>>>

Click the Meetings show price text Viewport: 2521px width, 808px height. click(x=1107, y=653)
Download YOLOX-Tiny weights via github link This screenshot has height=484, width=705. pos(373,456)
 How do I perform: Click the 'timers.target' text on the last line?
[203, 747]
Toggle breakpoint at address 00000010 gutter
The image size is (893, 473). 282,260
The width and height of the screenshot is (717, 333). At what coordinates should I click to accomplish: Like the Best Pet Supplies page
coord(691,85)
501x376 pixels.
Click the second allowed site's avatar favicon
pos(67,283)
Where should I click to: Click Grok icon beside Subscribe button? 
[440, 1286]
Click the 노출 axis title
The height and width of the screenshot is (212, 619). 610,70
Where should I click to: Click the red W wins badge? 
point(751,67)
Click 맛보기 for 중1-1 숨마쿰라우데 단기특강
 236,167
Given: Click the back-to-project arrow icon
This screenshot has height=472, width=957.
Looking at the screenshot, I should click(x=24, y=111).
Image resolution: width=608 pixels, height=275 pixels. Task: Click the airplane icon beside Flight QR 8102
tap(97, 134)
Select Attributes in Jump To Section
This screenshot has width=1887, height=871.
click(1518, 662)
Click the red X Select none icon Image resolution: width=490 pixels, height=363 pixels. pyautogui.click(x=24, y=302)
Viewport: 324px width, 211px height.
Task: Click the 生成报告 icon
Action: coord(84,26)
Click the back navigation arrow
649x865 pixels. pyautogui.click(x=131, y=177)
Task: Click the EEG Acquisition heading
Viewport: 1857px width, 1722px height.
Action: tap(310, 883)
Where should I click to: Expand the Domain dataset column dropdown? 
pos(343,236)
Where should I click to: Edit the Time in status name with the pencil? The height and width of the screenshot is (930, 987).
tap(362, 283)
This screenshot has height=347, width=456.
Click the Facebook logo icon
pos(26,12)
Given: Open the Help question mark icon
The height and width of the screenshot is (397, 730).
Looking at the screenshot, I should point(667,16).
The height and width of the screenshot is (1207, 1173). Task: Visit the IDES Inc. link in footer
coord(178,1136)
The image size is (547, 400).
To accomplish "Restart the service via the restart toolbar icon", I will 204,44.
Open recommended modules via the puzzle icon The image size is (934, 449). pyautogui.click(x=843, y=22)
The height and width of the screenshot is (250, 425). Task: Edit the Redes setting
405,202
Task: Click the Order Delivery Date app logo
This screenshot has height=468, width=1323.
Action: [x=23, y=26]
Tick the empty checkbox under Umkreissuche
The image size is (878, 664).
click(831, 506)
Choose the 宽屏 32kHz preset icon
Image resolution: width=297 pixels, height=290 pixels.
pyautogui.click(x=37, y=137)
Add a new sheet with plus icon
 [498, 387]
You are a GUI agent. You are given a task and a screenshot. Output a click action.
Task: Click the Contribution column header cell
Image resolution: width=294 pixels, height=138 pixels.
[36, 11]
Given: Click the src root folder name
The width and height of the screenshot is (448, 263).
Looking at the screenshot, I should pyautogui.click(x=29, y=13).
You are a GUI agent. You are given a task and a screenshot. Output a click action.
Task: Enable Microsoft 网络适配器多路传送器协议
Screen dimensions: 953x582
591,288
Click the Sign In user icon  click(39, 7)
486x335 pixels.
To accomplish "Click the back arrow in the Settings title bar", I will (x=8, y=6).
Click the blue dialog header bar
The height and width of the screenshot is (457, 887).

<<<

The lines holding the string "Open" in the listing above are what you should copy out.

→ Problem solution
Given: Open the Help question mark icon
Open recommended modules via the puzzle icon The image size is (934, 449). pyautogui.click(x=843, y=22)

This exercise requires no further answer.